I predicted that regions 3, 4, and 5, which described Western Europe, the Middle East, Asia, and North America, would likely have the highest GNP, while regions 1,2, and 6, which described Eastern Europe, South America, and Africa, would likely have the lowest GNP. I made many different visualizations to show the GNP of each region, but ultimately decided to use Raw to create a scatter plot. While all of the other visualizations I made were “cooler” looking, I chose this one because Nathan Yau said it was most important to choose a visualization that had the right visual cue. In the plot below, the GNP is located on the y-axis and the regions are located along the x-axis.

After seeing this, I took it a step further and estimated that the countries with the highest GNP (regions 3,4,5), likely had the highest life expectancy rates, and that countries with the lowest GNP (regions 1,2,6), likely had the highest birth, death, and infant morality rates. I used Google Fusion Tables to create data visualizations to see if my predictions were correct.

The graph above shows the average birth rates, death rates, and infant mortality rates across the regions, with the average rates located on the y-axis and the regions located along the x-axis. The visualization shows that the region 6, which contains the countries with the lowest GNPs, clearly has a higher average infant mortality rate, and a considerably larger average birthrate, but does not have a notably larger average death rate. In fact, the regions do not vary much in average death rate. Region 5, which has the 3rd highest average GNP, actually has some of highest birth, death, and infant morality rates, which I was not expecting.

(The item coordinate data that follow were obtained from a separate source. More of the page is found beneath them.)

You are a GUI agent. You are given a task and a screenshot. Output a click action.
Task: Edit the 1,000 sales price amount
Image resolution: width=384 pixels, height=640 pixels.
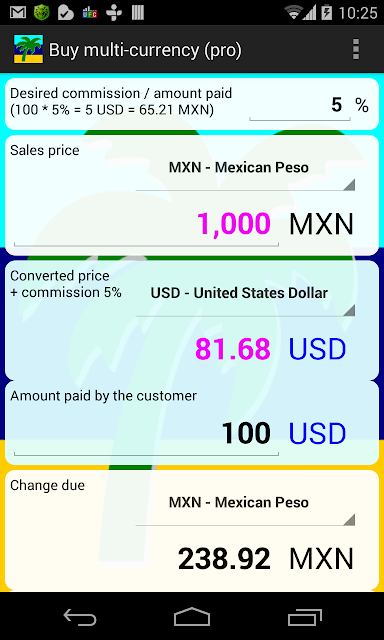(x=146, y=225)
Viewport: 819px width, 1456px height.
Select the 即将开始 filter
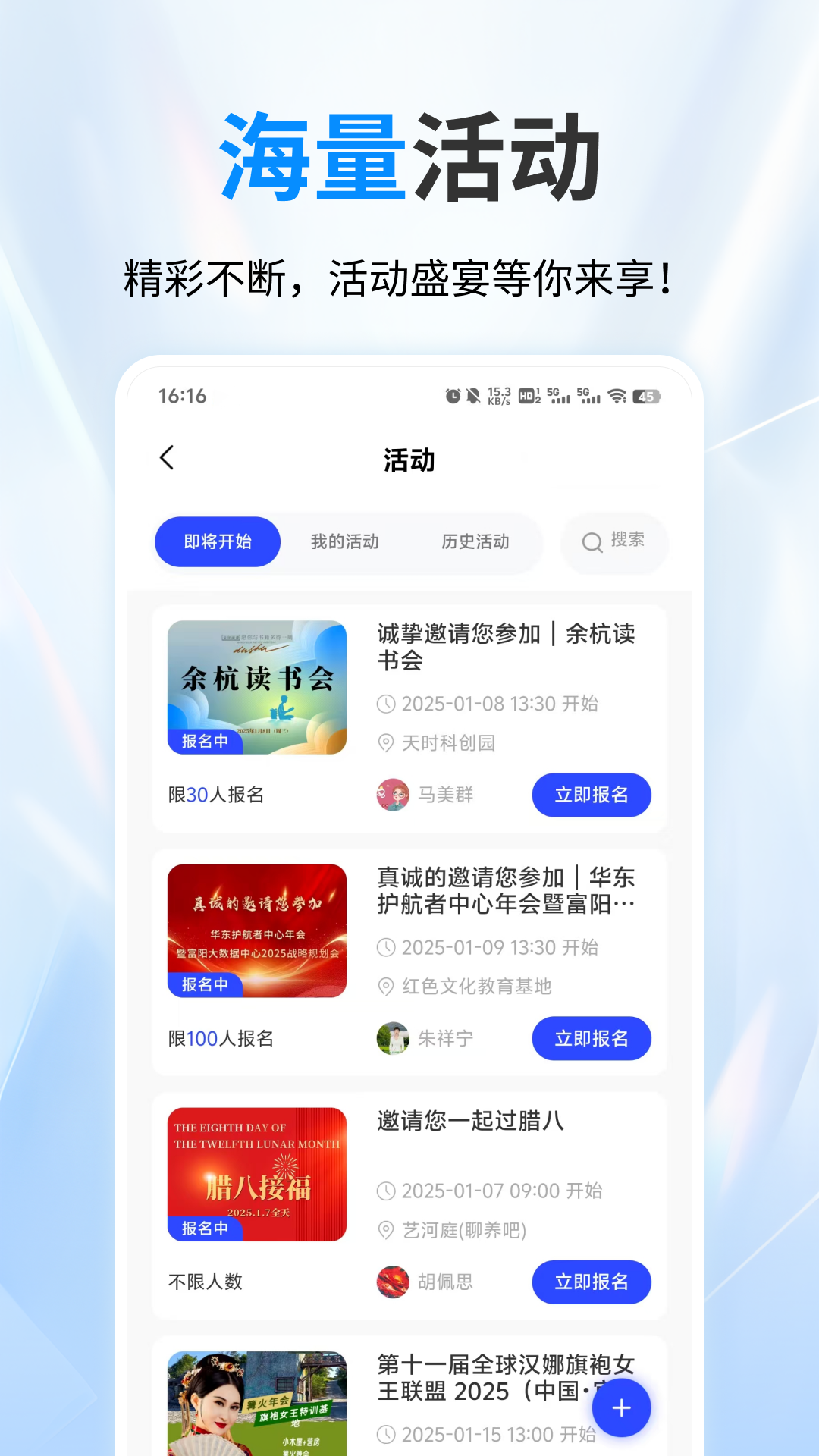coord(217,541)
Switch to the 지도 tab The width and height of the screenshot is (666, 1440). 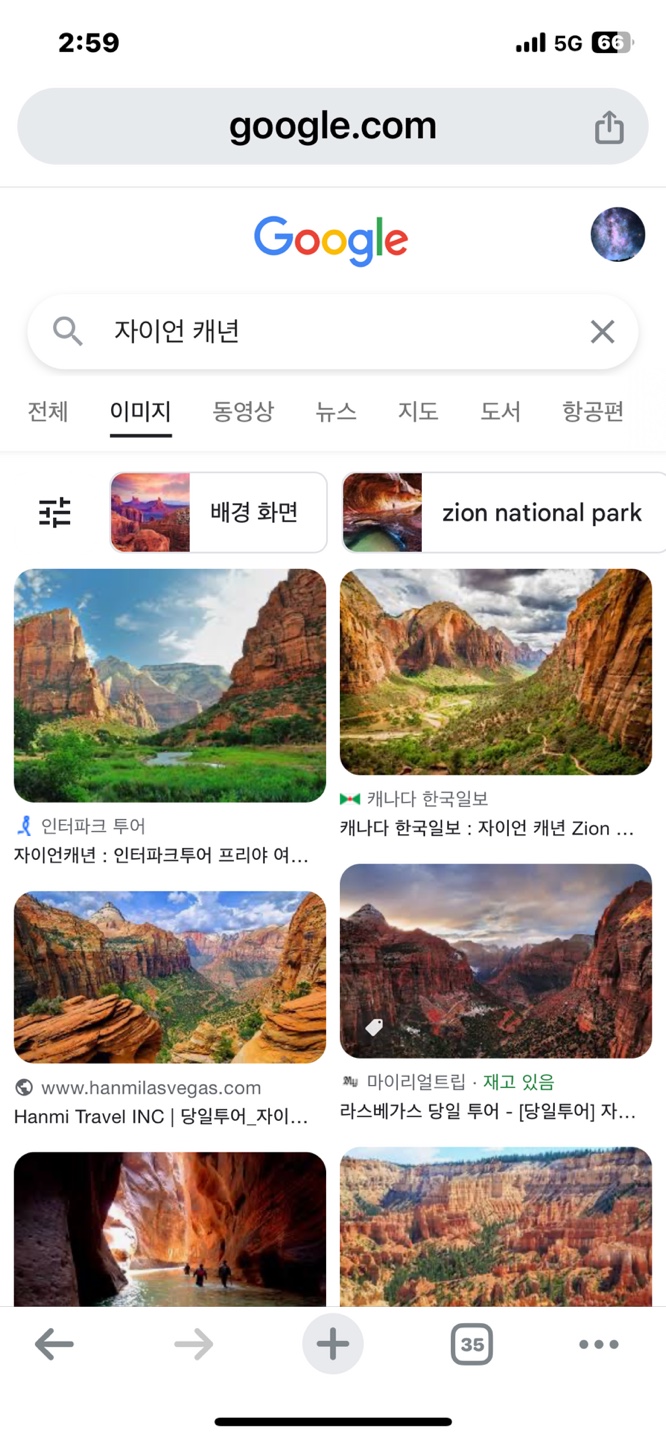(x=418, y=411)
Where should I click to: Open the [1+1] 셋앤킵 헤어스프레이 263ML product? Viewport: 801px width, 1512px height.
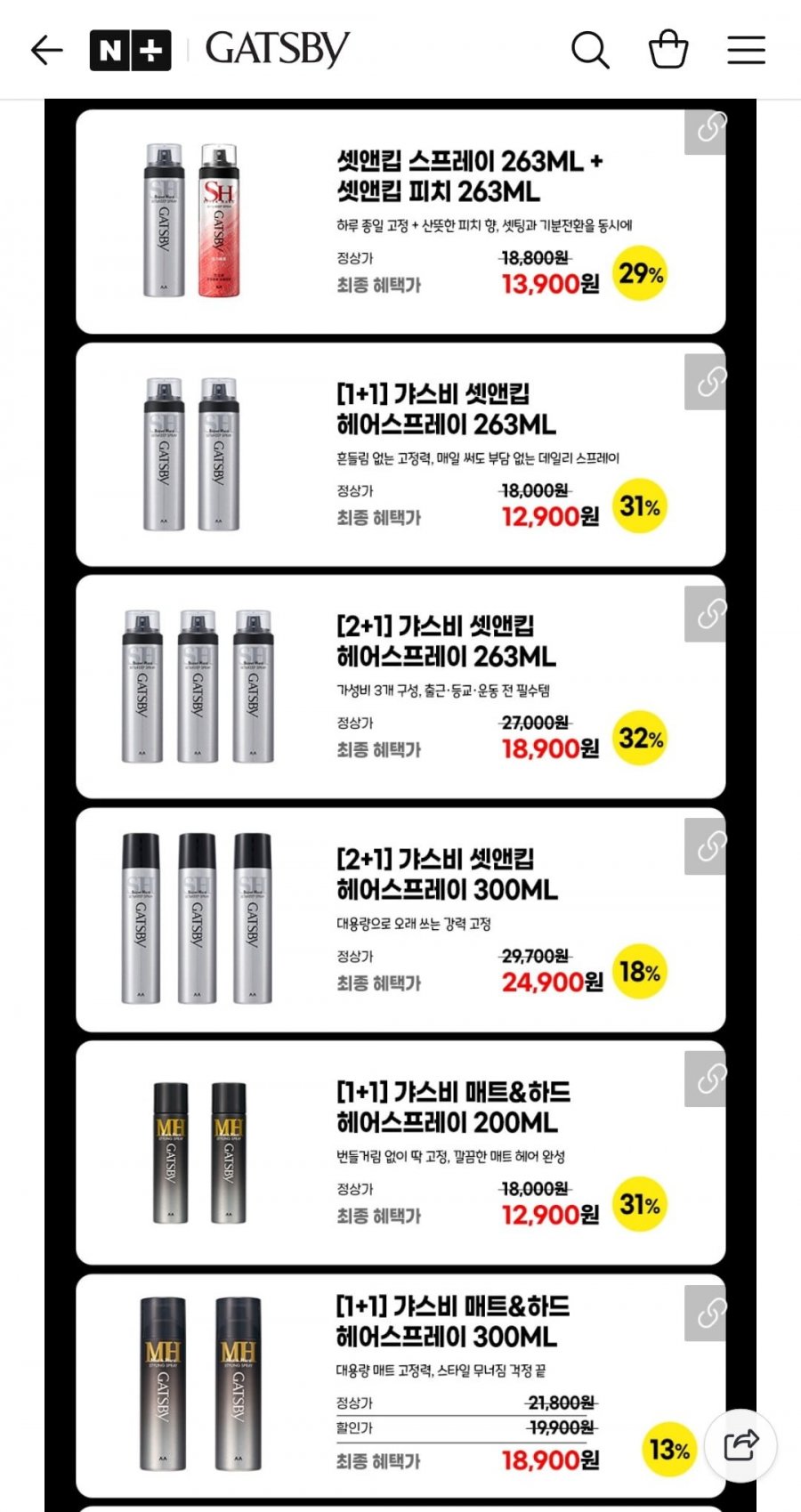(x=400, y=455)
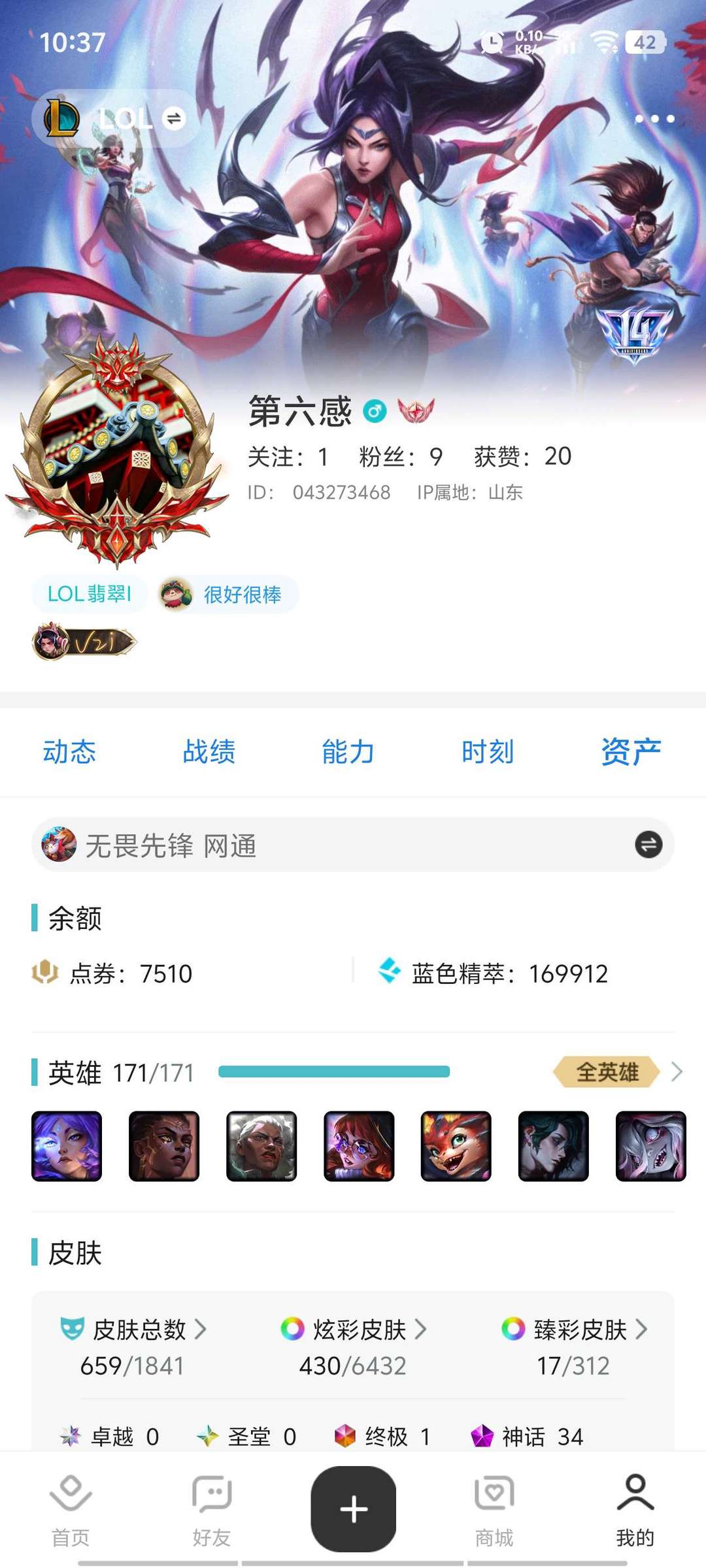Viewport: 706px width, 1568px height.
Task: Change server from 无畏先锋 网通
Action: [x=648, y=845]
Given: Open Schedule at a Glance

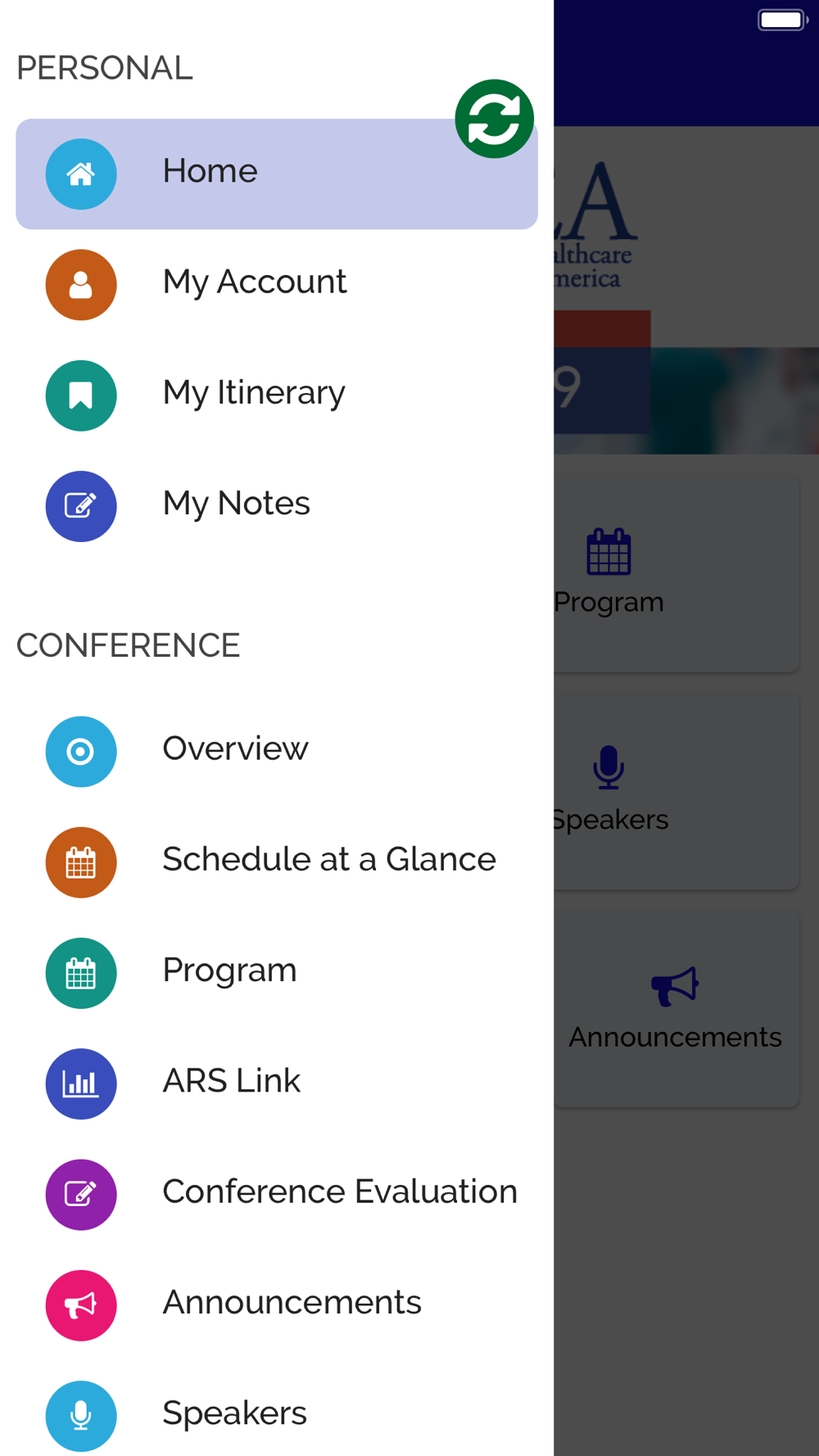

The graph above shows average male and female life expectancies across regions, with the regions located on the y-axis and the ages located along the x-axis. This graph also makes region 6 stand out, but this time for its low life expectancies. Region 3 has a noticeably higher life expectancy than the rest of the regions, but isn’t too far ahead of region 1. This also surprised me, because region 1 has the second lowest GNP.
While looking at the data set, I assumed that I would be able to guess which countries had which rates with fairly high accuracy, but after looking at the data visualizations I can see that the lines are not so clearly drawn. It is clear, however, that in 1990, those living in Western Europe, North America, and Japan had much higher life expectancy rates and far lower death, birth, and infant mortality rates than those in other countries, while those living in Africa had almost the exact opposite.
I love it when dataviz surprises you! Nice work.
Great blog post! The data you chose to work with is really fascinating and your explanation on how the trends from your data visualizations differ from your expectations is very interesting. I hope to be working with similar data sets in my future career and I can see how similar visualizations can aid me in presentations. I like how you mentioned that you didn’t choose the “flashier” visualization but rather the one that has the right visual cue for communication. Overall great post!